The centrality of experience is based on Socrates’ practice and his famous dictum ‘The unexamined life is not worth living’ (Apology 38a). Nelson brings in an additional reason: If we were here to discuss the meaning of the philosophical concept of substance, we should most probably become involved in a hopeless dispute, in which the sceptics would very likely soon get the best of it. But if, on the conclusion of our debate, one of the sceptics failed to find his overcoat beside the door where he had hung it, he would hardly reconcile himself to the unfortunate loss of his coat on the ground that it simply confirmed to his philosophical doubt of the permanence of substance. (Nelson, 2004: 134)
The central role of experience is not always appreciated by participants. (This is, incidentally, especially true of trained philosophers. 8 ) Some participants will express reluctance to explore their experience, as they consider it too limited a starting-point. They prefer to start from a standard definition instead and argue that a singular experience will not provide an overview or all-encompassing insight into the topic of conversation.
These are important objections. Depending on the situation a facilitator will decide on the best way to explain that while other methods have their value, it is also worth investigating experience, and that such an investigation can lead to more general insights. Arendt’s work provides an additional argument. Experience is central to Arendt’s phenomenological hermeneutical approach. Phenomenology is, as the name suggests, concerned with phenomena, or appearances, i.e. not with ‘things as they are, but with how they appear to us, or our experience of them’ (Smith, 2013). Different people will experience things differently and for Arendt this is crucial for our sense of reality. We may agree that there is an elephant in the room, but not what it looks like, or why it is there. In our disagreement, we affirm its existence as something more than an individual’s fantasy. In contrast, when no one acknowledges the elephant in the room, I may start doubting my assessment of a situation and thus of reality. For Arendt, our sense of reality depends on sharing a world with others. 9
For Arendt, Marieke Borren explains, lived experience differs from the notion of experience in the tradition of (strong) empiricism: Arendt holds that incidents, facts, and events are not immediately clear to us.
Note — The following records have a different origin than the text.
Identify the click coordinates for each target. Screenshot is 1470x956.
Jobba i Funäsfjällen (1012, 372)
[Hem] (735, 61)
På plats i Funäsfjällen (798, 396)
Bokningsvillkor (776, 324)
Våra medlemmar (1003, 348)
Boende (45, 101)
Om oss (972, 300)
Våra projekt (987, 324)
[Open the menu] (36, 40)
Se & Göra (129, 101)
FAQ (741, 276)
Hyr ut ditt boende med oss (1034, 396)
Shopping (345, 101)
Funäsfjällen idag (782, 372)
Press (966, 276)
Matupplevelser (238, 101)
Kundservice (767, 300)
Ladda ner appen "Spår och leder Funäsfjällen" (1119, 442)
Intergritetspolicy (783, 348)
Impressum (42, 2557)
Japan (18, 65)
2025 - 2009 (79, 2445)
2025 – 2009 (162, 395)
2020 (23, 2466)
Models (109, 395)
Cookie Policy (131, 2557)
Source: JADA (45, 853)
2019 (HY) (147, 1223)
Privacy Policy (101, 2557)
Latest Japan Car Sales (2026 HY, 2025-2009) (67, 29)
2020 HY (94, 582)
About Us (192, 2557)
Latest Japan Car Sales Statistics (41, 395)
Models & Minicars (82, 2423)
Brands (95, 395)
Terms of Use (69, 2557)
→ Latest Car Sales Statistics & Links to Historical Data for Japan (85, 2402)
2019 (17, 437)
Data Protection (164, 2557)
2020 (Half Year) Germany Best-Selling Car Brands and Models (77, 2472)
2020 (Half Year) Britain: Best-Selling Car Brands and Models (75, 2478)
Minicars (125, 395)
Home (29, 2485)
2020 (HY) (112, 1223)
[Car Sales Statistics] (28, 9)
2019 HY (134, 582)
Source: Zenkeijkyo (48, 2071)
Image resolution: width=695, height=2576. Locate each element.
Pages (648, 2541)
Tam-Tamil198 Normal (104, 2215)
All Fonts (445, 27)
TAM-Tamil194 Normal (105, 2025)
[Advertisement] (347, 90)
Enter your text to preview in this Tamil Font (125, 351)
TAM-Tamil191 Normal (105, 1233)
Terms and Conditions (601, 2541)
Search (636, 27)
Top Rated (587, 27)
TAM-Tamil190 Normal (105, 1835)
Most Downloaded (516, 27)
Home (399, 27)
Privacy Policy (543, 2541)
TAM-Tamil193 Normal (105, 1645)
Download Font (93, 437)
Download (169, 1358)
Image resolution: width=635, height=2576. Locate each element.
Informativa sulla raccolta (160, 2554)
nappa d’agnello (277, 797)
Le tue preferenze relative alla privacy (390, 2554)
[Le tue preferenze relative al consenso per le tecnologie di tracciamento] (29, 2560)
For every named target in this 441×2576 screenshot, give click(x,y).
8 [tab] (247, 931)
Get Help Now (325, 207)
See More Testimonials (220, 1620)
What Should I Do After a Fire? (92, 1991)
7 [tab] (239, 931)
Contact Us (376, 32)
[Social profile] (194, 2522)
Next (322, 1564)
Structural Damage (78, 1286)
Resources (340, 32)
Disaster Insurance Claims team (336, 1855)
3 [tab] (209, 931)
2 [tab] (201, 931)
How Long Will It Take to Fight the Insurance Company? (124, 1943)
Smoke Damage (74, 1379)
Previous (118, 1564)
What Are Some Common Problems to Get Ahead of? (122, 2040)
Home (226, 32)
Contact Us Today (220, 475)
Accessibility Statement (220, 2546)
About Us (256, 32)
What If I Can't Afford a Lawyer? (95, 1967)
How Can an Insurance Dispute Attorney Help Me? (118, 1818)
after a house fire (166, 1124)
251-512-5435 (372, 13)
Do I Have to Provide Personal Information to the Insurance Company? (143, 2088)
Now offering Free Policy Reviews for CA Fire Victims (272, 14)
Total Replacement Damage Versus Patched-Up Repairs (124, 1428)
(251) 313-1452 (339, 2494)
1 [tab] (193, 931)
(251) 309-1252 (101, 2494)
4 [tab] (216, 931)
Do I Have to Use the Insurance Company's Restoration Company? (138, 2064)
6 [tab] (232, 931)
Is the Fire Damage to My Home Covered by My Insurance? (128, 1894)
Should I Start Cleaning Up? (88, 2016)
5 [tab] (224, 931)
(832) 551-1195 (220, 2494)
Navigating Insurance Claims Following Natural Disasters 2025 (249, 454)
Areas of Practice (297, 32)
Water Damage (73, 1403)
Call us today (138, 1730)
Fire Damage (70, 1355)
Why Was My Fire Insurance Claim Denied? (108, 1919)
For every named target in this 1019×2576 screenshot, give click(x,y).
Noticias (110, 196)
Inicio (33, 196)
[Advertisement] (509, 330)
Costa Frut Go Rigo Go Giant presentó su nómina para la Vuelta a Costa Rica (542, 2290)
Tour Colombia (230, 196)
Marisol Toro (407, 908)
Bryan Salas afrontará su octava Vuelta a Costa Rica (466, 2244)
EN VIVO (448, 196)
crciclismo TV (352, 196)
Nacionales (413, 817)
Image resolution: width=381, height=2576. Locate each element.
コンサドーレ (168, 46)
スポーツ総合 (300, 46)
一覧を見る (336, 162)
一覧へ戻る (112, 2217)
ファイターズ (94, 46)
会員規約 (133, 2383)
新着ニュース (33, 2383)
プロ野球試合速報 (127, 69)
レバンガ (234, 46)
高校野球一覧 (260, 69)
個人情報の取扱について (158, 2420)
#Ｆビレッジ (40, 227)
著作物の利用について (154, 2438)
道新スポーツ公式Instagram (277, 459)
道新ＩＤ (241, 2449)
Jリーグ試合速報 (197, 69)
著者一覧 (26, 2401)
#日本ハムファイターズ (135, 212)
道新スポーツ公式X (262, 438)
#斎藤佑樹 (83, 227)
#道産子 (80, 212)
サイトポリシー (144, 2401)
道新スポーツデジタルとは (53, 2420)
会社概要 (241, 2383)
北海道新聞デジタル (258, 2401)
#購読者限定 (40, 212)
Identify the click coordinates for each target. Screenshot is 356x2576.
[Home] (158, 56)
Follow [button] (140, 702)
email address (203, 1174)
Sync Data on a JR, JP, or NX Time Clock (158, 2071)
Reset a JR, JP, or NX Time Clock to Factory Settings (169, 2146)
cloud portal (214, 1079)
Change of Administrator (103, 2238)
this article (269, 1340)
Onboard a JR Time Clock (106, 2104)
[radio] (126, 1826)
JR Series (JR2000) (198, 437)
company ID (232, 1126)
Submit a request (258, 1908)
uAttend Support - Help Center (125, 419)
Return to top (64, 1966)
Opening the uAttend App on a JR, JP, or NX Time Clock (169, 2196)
Experiences require interpretation in order to convince or disclose their explicit meaning. For (strong) empiricists, experience points to a collection of mere sense data that refer to entities existing independently from the perceiver or observer. (Borren, 2013: 233)
Arendt thus shows both the importance of, and the need for investigating experience. It is important to share individual experience and take it serious as material for investigation, because it contributes to our sense of reality. There is also a need to investigate experience, because its meaning is not always immediately clear to us. Others can help us understand it, or challenge our initial understanding.
Phase four: Choosing one experience
Once a number of experiences have been told, the participants in a Socratic dialogue will choose one of these for their dialogue. The limitation to one example is introduced for practical reasons. It focuses the conversation by providing a factual event that grounds the conversation. The other experiences remain in the background, and can become part of the dialogue at a later stage.
The example is selected using a number of criteria: it needs to be concrete (i.e. it needs to be clear where and when it happened and the example-giver needs to play a part in it), it needs to be limited (otherwise it will take too long to tell), and it needs to be emotionally closed (it should not concern a situation in which the example-giver is still emotionally involved. A Socratic dialogue is a philosophical investigation and has no immediate therapeutic goal 10 ). The example also needs to be relevant, i.e. it needs to be in some way related to the question. Sometimes this criterion creates fierce discussion, in which participants disagree what the example is about. Significantly, disagreement can be confirmation that the example is relevant, when it leads to further investigation of the question.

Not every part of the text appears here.